Fear about Iran with a nuclear weapon brings many Baby Boomers back to their duck-and-cover years. Living with a nuclear threat was a mix of justified concern mixed with occasional irrational fear.
Recently, Neal Karlen of MPR’s Public Insight Network, asked people to recall their duck-and-cover years.
“We worried about what life would be like if we survived. We had a place in the basement where we kept canned goods. Life seemed bleak. Canned food, living in the basement with centipedes, all the other members of my classes dead from radiation. I wasn’t sure how the spiderwebs and brickwork in the basement would save us and not the rest of the planet. there was no tee vee in our basement. No bathroom. I’m not sure how we planned to keep 9 people alive in a space about 10 by 10 feet. Except for my dad, we were pretty small.” — Tom (Minneapolis)
” I grew up in Miami, Fl. During the Cuban missile crisis the people of Florida believed that we would be attacked first because Florida is so close to Cuba geographically. My parents prepared the center of our home as a kind of bomb shelter. My dad moved mattresses to cover the doorways and my mom sterilized the bath tub and toilet tank so we could use it as a source of clean water. ” — Rosalind (Glencoe)
“I grew up in Australia, a country that, at the time, didn’t depend on instilling fear in its citizens to survive.” — Patricia (Port Orange, FL)

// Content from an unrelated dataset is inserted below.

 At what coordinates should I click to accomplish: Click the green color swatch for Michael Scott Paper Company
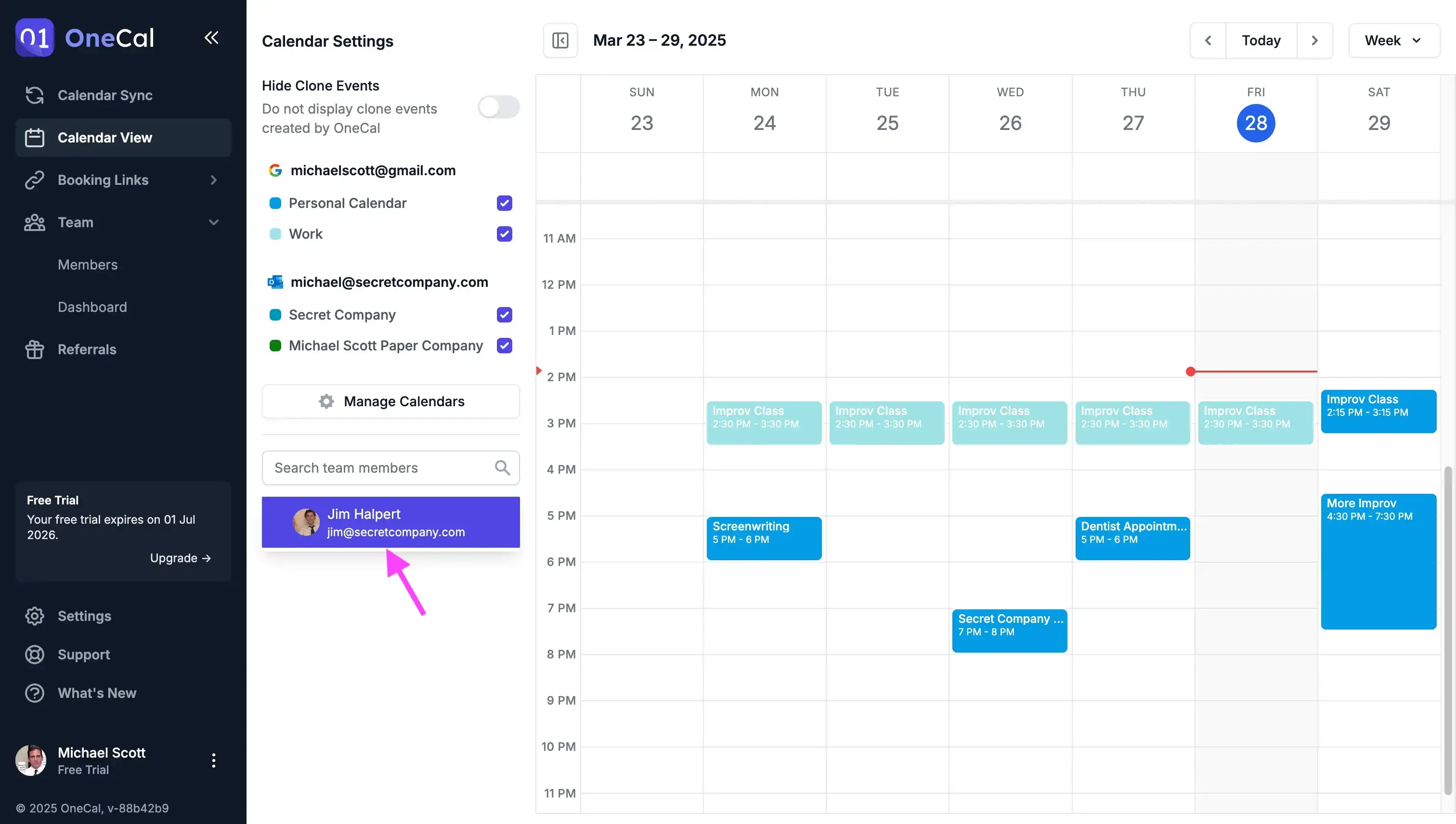pos(276,345)
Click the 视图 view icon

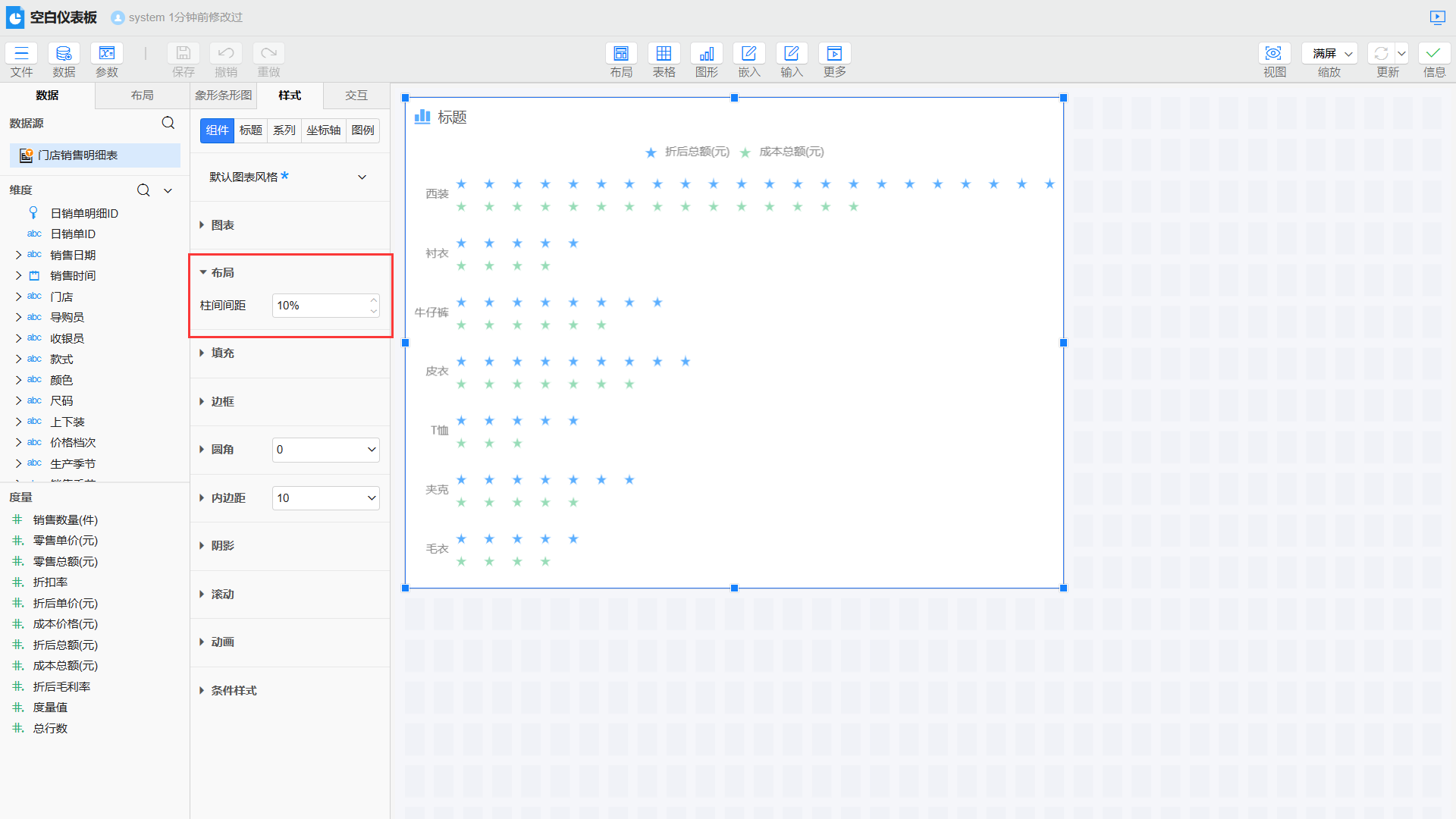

“I was a child during the last 20 or so years of the Cold War. I remember thinking about the likeliness that my home town would be a target, how much warning we might have and what chances I would have of escaping the blast. I also remember being confused about the reasons that the US and USSR were engaged in this conflict (was it all political ideology, or was there more to it?)and angry that such great powers could not just agree to disagree.” — Cynthia (Saint Paul)
“I grew up as a very naive child. The first time a drill was held in elementary school, I had no idea what was going on, but I recall some of my classmates saying that we must cover the backs of our necks. The teachers had us huddle in the hallway, facing the lockers in the hall, then kneel down, and duck the head. The clasped hands cover the back of the neck. For the some time afterwards, I believed that the back of the neck allowed entrance of the radiation waves, although I could not figure out how or why.” — David (Louisville, KY)

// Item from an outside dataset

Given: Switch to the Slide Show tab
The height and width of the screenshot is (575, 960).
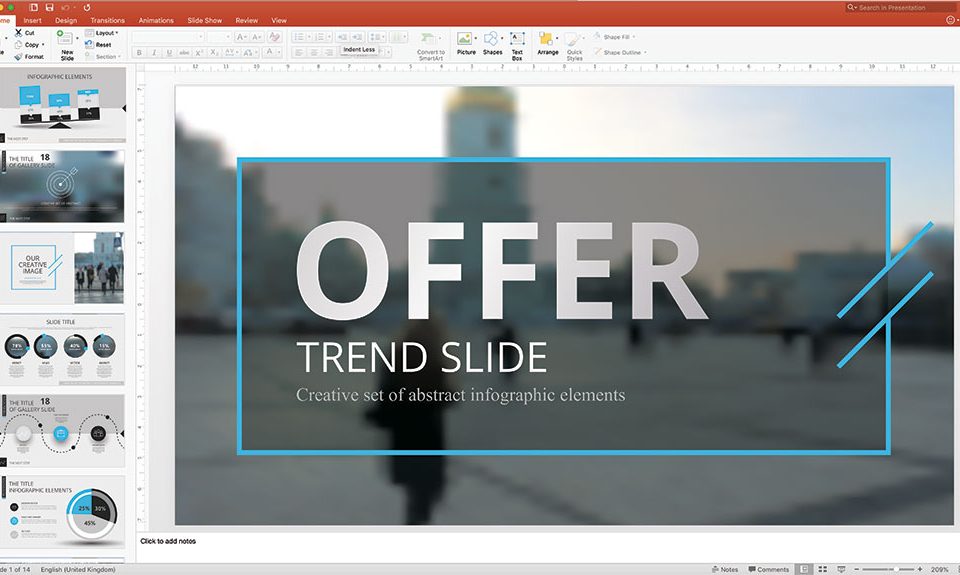Looking at the screenshot, I should [x=204, y=20].
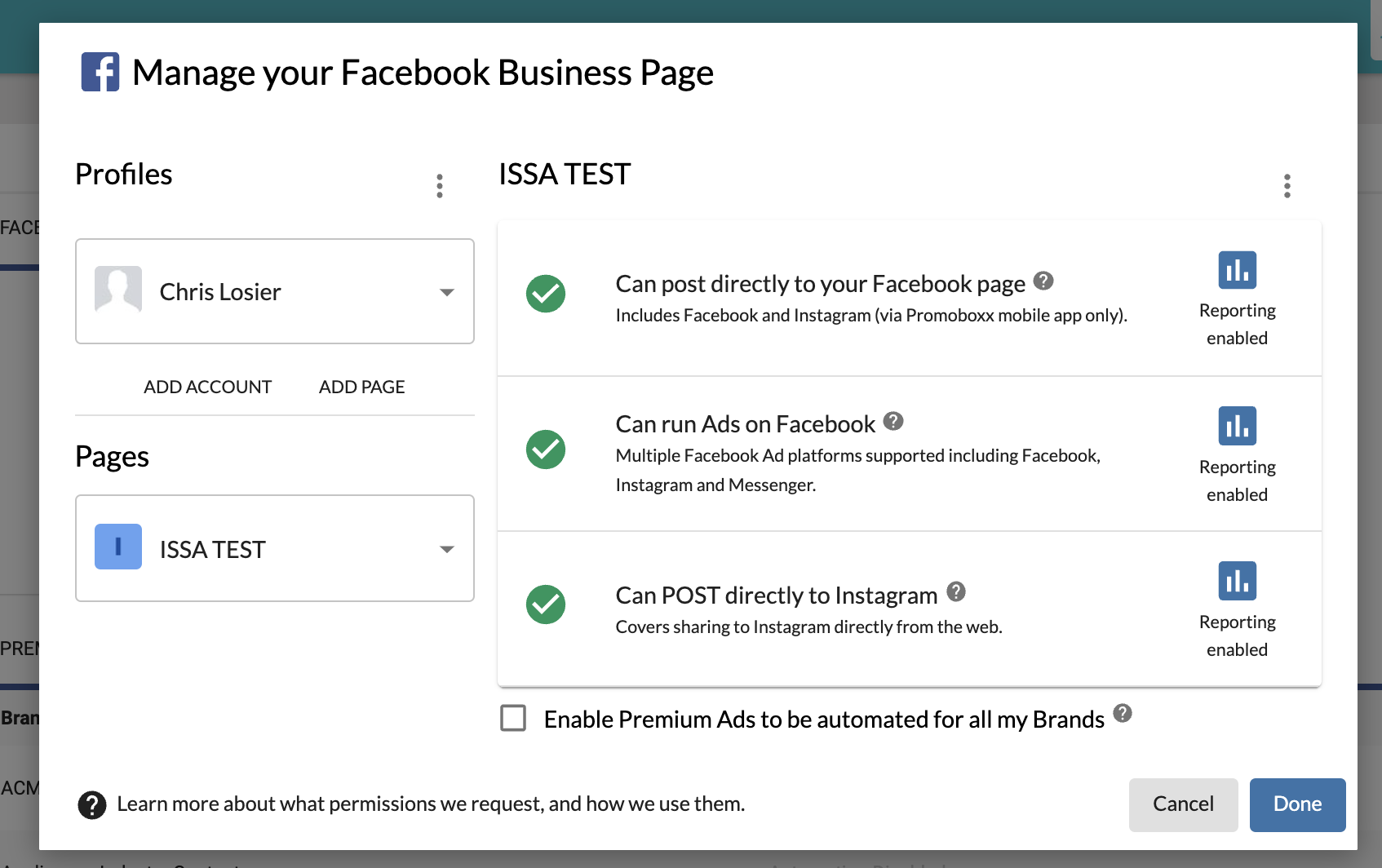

“My school in Burbank, CA had the standard air raid drill–curl up in a ball under your desk until the all-clear. It was just part of our elementary school experience. The fallout shelter industry also boomed during this time. My family did not dwell on the possibilities, and I remember my mother talking with some scorn about the people who were sure there was a Communist under every bed, so I think my brother and I had a fairly healthy attitude about the likelihood of nuclear devastation.” — Jean (Laporte, MN)
“The ‘duck and cover’ didn’t frighten me, as much as being told to run home as fast as possible – timing us. The Cuban Missile crisis was scarier because I was 12 and understood more what nuclear war meant.” — Kate (Willow River, MN)
“I remember my (Catholic) schoolteachers closing each day with with the prayer that we’d all meet again the next day, that the Godless Russians wouldn’t blow us all up. I remember the Cuban Missile Crisis, and a restaurant near us on Lake Street getting its windows blown out by sonic booms.” — Chuck (Milan, MN)
“During the Cuban Missle Crisis I was a freshman in college. The Dean of Men called a meeting in our dorm and told us that the Soviets might shoot ICBM’s at Barksdale AFB which was only 60 miles away, and that if they missed by a little bit, we would be incinerated. I thought he was exaggerating. Years later Robert McNamara confirmed how close we really came to global annihilation.” — Dan (Houston, TX)
Today, President Obama said that their was “still time and space to pursue a diplomatic solution” but pledged to keep up the pressure on Iran to dismantle any nuclear weapons program.
Check back in 50 years to see if many people found these days particularly memorable.